Phenolic doses in plant-derived products

Polyphenols are omnipresent in plants, for example as anthocyanes in black grapes and red fruit, citroflavonoids in citrus fruit, and quercetin in apples. They are also used as additives – colouring agents, flavourings, preservatives – by the agrifood industry.

There are different classes of polyphenols, too, especially flavonoids, lignans, phenolic acids and stilbenes. Flavonoids consist of eight subclasses, including anthocyanins. Caffeic acid is a phenolic acid in coffee. Resveratrol, from grapes and wine, is the most widely studied stilbene. Flavonoids and phenolic acids are the two main groups present in food. Flavonoids only occur in vegetables, whereas phenolic acids can also be formed from other polyphenols within the organism.

Polyphenols have much better antioxidant properties than vitamins, and have been the object of growing interest on the part of nutritionists, epidemiologists, agrifood firms and consumers over the past decade or so. Their main advantage is that they protect against numerous diseases such as cancer or cardiovascular disease. In particular, they help fight the formation of free radicals in the human body and thus slow cell ageing. They are found in many common consumer products, primarily in fruit and vegetables but also in processed products such as chocolate, tea, or wine).

However, polyphenols are hard to study because of their very high structural diversity. There are many thousands of molecules in higher plants. Several hundred of these affect the human diet, but most vegetables and fruits only contain a few.

━━━━━━━━━━━━━━━━━━━━

▶ **REQUIREMENT 1**
Translate this sentence from the passage on polyphenols into Spanish: "Caffeic acid is a phenolic acid in coffee."
▶ **REQUIREMENT 2**
Write a continuation of the passage on polyphenols in plant-derived products, picking up after its final sentence.

▶ **SUPPLIED INFORMATION**
━━━━━━━━━━━━━━━━━━━━

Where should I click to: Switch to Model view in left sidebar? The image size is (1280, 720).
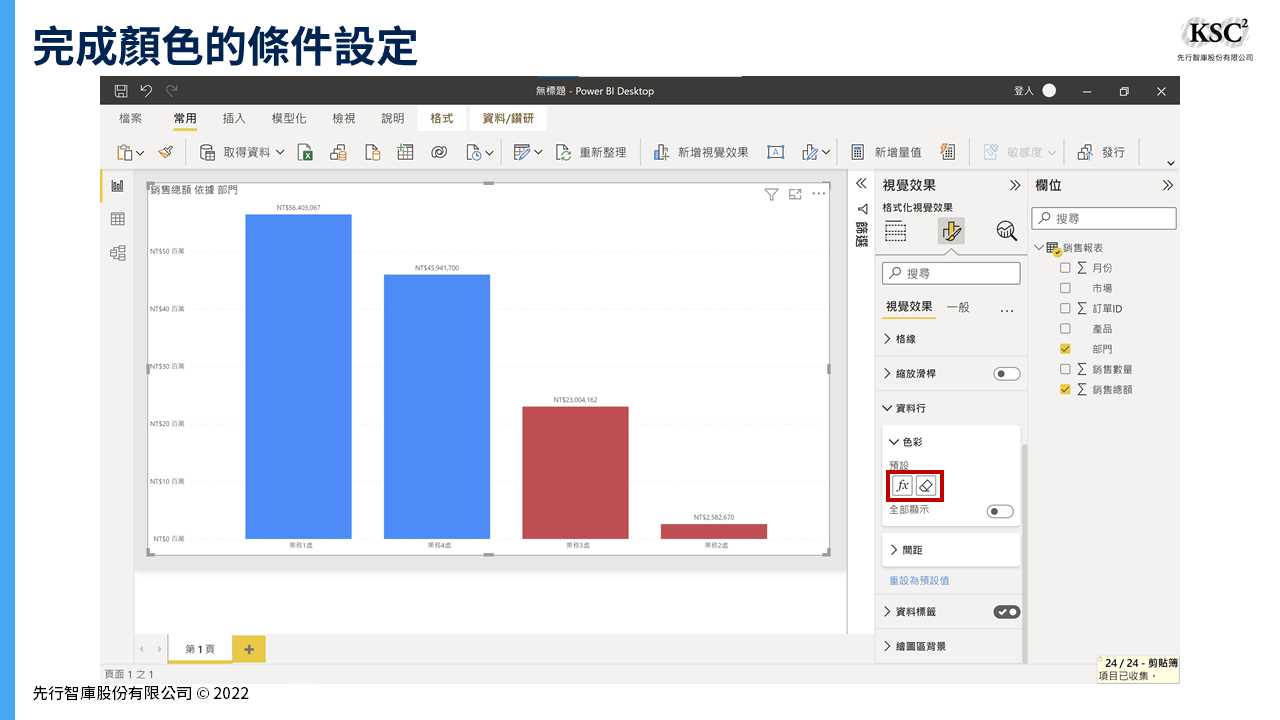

━━━━━━━━━━━━━━━━━━━━

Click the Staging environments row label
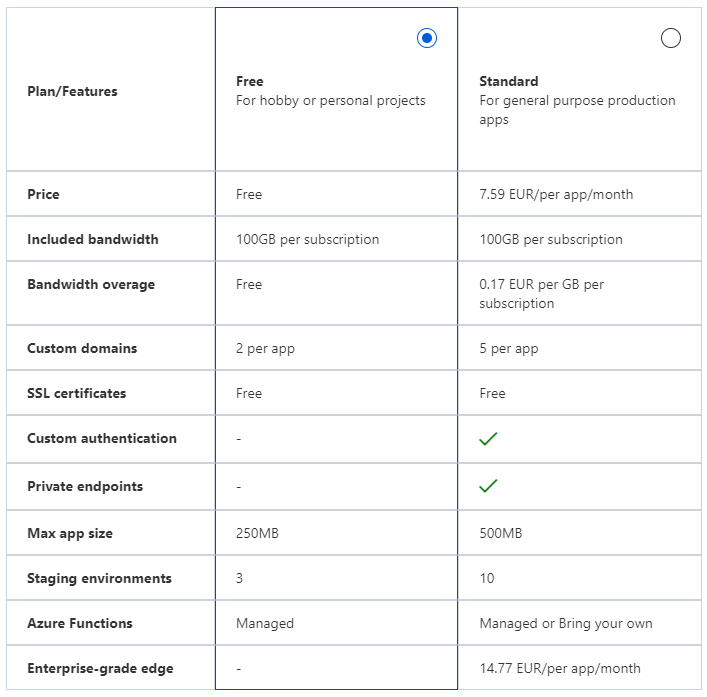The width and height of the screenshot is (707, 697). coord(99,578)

━━━━━━━━━━━━━━━━━━━━

▶ **EXERCISE OUTPUT 1**
El ácido cafeico es un ácido fenólico presente en el café.

▶ **EXERCISE OUTPUT 2**
So food composition tables would make a big impact on their study. Until recently, only a few scattered studies have been made of the many thousands of individual pieces of research quoted in the literature.

With this in mind, the French Agricultural Research Centre for International Development (CIRAD) and its partners have developed a global method for the determination of total phenolic content in plant-derived products.

The Paris-based organisation has just produced such a table in an effort to provide and answer to some of these questions.

The table was produced under the French Research Ministry's Nutrialis programme. Researchers studied 162 samples from 24 vegetables and 71 samples from

28 fruits. The total polyphenol content of 85 tea samples was also analysed.

One of the main findings is that it is not always the fruits and vegetables with the highest polyphenol contents that are the most consumed. Rather, it is strawberries, lychees and grapes that have the highest polyphenol contents, but vegetables are not far behind, particularly artichokes, parsley and brussels sprouts.

Moreover, the total amount consumed plays a considerable role. As Pierre Brat, a CIRAD biochemist, points out: "If we look at total polyphenol content in apples, they rank fifth compared to other fruits, but the extent of their consumption places them first." Likewise, in terms of vegetables, potatoes rank just 19th, but their massive consumption means that they account for almost 60percent of the polyphenols obtained from vegetables.

This was the aim of the table compiled by CIRAD and its partners: to set product composition against consumption. The working method used to do this is in itself a tangible result of the study. In effect, the researchers had to select a range of fresh fruits and vegetables that was representative of consumption in France.

To this end, they took account of the different varieties eaten, the different production sites and countries, and where those fruits and vegetables are purchased.

Total polyphenol content was then analysed using a technique adapted from a chemical colorimetric assay method: the Folin Ciocalteu method. The researchers then established a relation between the result obtained and consumption levels. In this last stage, the team’s links with the Agence française de sécurité sanitaire des aliments (AFSSA) proved crucial, since the researchers were able to use two AFSSA databases: one on food consumption – Suvimax – and the other – Secodip – on fresh fruit and vegetable purchases. Moreover, AFSSA will be making the table available to researchers and the general public on its website shortly.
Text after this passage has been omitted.